Where Jeremiah Wright Turns for Mideast Analysis
The Rev. Jeremiah Wright’s views on Israel have been an interesting footnote (and for Jews, far more than a footnote) in the larger controversy that has swirled around him. Many American Jews, it’s safe to say, have been angered by his strident criticism of Israel, as well as the publication of anti-Israel polemics in his church’s newsletter. Indeed, Barack Obama, in his speech responding to the Wright controversy, went out of his way to criticize his former pastor’s “view that sees the conflicts in the Middle East as rooted primarily in the actions of stalwart allies like Israel, instead of emanating from the perverse and hateful ideologies of radical Islam.”
Now, Wright is giving us a glimpse into his preferred source of information when it comes to Israel. In his press conference today at the National Press Club, Wright was posed the following question:
You have likened Israeli policies to apartheid and its treatment of Palestinians with Native Americans. Can you explain your views on Israel?
Wright replied:
Where did I liken them to that? Whoever wrote the question, tell me where I likened them.
Jimmy Carter called it apartheid. Jeremiah Wright didn’t liken anything to anything. My position on Israel is that Israel has a right to exist, that Israelis have a right to exist, as I said, reconciled one to another.
Have you read the Link? Do you read the Link, Americans for Middle Eastern Understanding, where Palestinians and Israelis need to sit down and talk to each other and work out a solution where their children can grow in a world together, and not be talking about killing each other, that that is not God’s will?

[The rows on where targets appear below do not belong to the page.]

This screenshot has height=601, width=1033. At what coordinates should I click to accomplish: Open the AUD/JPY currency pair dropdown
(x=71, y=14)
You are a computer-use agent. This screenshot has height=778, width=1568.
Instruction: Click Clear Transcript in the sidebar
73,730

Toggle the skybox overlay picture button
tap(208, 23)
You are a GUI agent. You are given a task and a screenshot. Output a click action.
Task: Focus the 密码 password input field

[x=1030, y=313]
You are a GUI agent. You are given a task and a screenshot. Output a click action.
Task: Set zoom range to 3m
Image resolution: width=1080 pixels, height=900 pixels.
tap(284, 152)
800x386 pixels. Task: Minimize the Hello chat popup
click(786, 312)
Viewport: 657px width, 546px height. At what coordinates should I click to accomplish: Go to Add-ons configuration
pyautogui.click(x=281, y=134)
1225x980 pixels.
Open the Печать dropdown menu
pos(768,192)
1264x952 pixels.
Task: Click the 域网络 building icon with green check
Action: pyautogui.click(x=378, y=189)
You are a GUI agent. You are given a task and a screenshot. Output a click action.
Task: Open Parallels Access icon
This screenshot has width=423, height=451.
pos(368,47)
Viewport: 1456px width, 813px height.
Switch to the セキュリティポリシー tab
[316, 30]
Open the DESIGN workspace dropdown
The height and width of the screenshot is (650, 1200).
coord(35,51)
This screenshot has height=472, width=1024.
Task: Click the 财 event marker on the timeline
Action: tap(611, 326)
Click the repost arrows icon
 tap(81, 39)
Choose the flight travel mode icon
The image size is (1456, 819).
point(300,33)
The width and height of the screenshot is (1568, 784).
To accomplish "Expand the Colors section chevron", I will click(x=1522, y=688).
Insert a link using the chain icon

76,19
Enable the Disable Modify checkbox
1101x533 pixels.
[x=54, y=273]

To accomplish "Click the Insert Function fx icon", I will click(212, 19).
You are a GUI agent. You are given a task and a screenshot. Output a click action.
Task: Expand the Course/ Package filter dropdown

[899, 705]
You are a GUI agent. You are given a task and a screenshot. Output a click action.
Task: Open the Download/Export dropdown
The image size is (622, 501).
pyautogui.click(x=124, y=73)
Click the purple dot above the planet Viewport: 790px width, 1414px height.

My position is that the Israel and the people of Israel be the people of God who are worrying about reconciliation and who are trying to do what God wants for God’s people, which is reconciliation.
Americans for Middle East Understanding is a New York-based pro-Palestinian group, and The Link is its bimonthly newsletter. AMEU’s recommended list of books on the Middle East includes Jimmy Carter’s “Palestine: Peace Not Apartheid,” Noam Chomsky’s “Fateful Triangle,” Norman Finkelstein’s “The Holocaust Industry” and a number of other books that aren’t particularly friendly to the Jewish state. The latest issue of The Link features a front-page article titled “State of Denial: Israel, 1948-2008” by the radical anti-Zionist Israeli historian Ilan Pappe.
It’s certainly good to know that the Rev. Wright has formed his views about Israel using fair and reliable sources of information (just as he has, I’m sure, when it comes to his opinions about the origins of AIDS).